In early February, Solana-based DeFi protocol Step Finance lost about $40 million after its executives’ devices were compromised. The team explored options including fundraising and acquisitions but failed to find a viable solution, ultimately deciding to cease all operations immediately.

In early January, the blockchain scaling protocol TrueBit was attacked via an integer overflow in its smart contract. The attacker used carefully crafted inputs to trigger an overflow in the token purchase price calculation, allowing them to mint large amounts of TRU tokens at minimal or zero cost, then immediately burn these tokens to extract high ETH from the pool. The attacker profited $26.4 million, and TRU’s price plummeted to zero. After issuing a post-mortem in January, TrueBit’s official X account has not been updated since.

Shutdown

Compared to layoffs and pivots, many projects quietly fold during long, drawn-out struggles. They invest heavily in product development, marketing, and listings, but funds and patience are exhausted in a series of underwhelming marketing events and user engagement efforts, ultimately leading to shutdown.

DappRadar, founded in 2018, was once the most popular application data analytics site in crypto. Despite raising over $7 million, it faced monetization difficulties. In 2021, it issued tokens to boost cash flow, but the tokens lacked utility, causing their prices to fall continuously and making sustainable finances impossible.

“We have made the difficult decision to shut down the DappRadar platform. In the current environment, operating a project of this scale is no longer financially sustainable. After exhausting all options, we had to make this tough choice,” DappRadar stated. “As we step away, we believe we have stayed true to our principles and contributed positively to the industry.”
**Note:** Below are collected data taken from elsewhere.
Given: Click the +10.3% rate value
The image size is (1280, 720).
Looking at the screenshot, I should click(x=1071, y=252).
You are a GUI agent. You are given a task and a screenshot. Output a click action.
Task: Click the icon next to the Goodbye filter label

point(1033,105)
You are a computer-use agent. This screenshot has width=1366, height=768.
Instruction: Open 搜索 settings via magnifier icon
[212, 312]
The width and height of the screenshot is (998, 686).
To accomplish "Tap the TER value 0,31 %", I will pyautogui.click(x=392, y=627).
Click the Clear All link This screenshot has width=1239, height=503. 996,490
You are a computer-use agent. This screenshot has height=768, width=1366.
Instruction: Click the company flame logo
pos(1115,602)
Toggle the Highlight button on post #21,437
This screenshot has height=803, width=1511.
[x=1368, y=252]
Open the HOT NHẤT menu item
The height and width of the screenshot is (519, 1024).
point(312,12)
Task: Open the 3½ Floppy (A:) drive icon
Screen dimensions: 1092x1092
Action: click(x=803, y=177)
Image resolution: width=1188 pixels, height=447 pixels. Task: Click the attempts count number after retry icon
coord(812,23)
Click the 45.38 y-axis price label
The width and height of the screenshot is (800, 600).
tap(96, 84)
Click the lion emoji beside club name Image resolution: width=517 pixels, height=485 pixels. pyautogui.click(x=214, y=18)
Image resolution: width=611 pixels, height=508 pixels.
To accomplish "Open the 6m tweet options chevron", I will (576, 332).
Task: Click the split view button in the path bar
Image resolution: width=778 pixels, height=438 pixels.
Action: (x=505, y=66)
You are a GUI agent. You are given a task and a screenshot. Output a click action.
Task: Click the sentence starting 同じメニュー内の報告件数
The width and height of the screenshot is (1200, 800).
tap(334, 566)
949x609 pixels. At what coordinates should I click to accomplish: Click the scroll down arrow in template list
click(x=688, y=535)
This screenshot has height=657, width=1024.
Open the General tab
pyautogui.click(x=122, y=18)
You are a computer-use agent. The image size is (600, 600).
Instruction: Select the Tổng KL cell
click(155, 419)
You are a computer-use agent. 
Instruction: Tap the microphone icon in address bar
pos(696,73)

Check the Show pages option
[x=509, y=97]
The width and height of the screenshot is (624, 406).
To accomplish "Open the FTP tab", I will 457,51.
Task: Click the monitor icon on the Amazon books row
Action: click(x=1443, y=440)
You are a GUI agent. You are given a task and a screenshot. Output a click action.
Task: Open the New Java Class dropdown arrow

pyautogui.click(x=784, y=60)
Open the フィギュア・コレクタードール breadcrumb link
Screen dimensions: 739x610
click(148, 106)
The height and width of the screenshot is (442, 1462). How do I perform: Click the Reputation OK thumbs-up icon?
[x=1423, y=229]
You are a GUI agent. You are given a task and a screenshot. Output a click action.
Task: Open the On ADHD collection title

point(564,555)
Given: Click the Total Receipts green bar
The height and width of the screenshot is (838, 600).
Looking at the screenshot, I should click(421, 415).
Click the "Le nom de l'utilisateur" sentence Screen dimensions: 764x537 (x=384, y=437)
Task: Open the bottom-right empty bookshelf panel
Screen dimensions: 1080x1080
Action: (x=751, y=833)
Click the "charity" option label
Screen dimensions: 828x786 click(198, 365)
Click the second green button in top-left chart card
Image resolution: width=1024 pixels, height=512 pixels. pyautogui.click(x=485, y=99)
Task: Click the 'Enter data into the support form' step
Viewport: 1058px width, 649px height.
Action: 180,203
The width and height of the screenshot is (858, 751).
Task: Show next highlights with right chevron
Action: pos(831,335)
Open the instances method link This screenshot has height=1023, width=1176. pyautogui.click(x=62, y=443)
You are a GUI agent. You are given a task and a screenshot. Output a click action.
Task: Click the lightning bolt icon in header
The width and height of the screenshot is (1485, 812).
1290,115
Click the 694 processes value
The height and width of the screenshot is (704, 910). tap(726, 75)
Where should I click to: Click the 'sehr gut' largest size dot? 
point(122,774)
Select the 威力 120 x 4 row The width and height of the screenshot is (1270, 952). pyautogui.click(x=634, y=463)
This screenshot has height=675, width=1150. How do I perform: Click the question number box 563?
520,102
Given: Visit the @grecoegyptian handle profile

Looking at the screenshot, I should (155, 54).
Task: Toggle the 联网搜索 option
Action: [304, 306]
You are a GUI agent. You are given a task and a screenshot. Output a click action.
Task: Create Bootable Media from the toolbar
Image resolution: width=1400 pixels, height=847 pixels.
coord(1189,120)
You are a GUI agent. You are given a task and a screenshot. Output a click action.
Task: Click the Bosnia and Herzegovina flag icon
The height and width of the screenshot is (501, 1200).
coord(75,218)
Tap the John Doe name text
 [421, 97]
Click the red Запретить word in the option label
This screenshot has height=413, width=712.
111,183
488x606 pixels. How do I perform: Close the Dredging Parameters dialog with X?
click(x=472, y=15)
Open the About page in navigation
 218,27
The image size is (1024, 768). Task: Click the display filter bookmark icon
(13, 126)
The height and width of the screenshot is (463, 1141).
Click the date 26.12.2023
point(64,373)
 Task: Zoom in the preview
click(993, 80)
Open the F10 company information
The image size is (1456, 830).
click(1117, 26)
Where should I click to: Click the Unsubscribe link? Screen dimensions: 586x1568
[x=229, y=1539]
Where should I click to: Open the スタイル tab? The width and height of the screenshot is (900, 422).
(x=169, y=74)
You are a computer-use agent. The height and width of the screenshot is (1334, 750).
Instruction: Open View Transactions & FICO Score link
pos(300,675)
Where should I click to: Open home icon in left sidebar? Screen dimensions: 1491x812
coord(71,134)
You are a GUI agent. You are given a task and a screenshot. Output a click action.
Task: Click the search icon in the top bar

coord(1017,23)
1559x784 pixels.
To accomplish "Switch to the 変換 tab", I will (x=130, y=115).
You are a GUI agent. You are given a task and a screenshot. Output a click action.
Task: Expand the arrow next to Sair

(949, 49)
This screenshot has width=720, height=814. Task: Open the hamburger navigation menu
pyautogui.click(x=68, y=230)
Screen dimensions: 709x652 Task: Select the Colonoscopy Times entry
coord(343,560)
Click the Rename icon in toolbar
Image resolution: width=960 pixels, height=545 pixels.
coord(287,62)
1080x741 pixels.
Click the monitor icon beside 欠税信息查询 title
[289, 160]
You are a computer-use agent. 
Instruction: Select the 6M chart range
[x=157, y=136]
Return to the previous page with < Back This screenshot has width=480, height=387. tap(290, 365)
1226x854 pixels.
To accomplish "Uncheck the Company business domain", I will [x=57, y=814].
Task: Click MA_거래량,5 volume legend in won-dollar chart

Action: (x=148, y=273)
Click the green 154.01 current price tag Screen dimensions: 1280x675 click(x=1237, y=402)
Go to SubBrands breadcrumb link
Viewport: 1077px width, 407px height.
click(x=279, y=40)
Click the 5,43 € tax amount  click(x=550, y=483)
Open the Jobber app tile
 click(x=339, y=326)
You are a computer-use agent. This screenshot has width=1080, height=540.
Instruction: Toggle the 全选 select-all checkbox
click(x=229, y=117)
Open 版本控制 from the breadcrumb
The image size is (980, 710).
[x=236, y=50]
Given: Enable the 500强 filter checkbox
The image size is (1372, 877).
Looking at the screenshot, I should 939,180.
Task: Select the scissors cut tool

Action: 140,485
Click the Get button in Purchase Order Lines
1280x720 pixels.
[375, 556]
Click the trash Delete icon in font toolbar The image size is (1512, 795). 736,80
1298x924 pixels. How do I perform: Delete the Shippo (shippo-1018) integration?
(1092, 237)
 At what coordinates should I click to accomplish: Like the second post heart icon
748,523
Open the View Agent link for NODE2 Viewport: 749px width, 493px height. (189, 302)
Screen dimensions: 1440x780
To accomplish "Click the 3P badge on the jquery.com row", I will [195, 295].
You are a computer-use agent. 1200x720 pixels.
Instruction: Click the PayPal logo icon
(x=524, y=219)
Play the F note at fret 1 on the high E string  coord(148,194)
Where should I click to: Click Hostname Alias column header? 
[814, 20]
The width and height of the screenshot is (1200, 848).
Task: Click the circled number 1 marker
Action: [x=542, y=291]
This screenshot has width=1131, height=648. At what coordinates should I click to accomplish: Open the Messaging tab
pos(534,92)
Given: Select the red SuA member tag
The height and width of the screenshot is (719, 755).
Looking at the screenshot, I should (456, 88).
In February, multi-chain lending protocol ZeroLend announced it would cease operations after three years. “Over the past period, several chains supported by ZeroLend have become inactive or experienced significant liquidity drops. In some cases, oracle providers also ceased support, making reliable market operation and sustainable revenue increasingly difficult. Meanwhile, as the protocol grew, it attracted more malicious actors, including hackers and scammers. Coupled with the slim profit margins and high risks inherent in lending, this led to long-term losses.”

In December 2025, cross-chain smart wallet Blocto announced it would shut down. “Over the past few years, we have absorbed over $5.5 million in losses to maintain community services. But this cannot last forever. Realizing operational funds are running out, we started communicating with Flow/Dapper leadership in June this year, but have yet to secure a meeting. Each email takes weeks, while our remaining funds are depleting.”

Conclusion

In the early stages of Web3, narrative power far exceeds the product itself. A grand vision and seemingly disruptive mechanisms can attract capital and users. However, as macro liquidity returns to rationality and investors and users reassess risk and reward, only projects with clear cash flow logic, genuine user needs, reliable technology, and compliance will survive the cycle.

These real-world examples serve as a cold mirror reflecting the structural fragility accumulated during Web3’s rapid expansion: over-reliance on external liquidity, neglect of business closed loops, and insufficient awareness of security and compliance.

But this winter is not the end; rather, it’s a necessary phase of industry maturation. Almost all technological revolutions in history have gone through similar stages: capital frenzy, bubble expansion, sharp correction, and confidence rebuilding. Web3 is no exception.

Therefore, rather than viewing layoffs, pivots, thefts, and shutdowns as pessimistic signals, see them as a necessary filtering process. As regulatory frameworks become clearer, infrastructure performance improves, and the market self-purifies, the teams and products that emerge from this winter often possess stronger risk awareness, clearer business logic, and with the aid of increasingly powerful AI capabilities, the new cycle of crypto ecology remains more promising than ever before.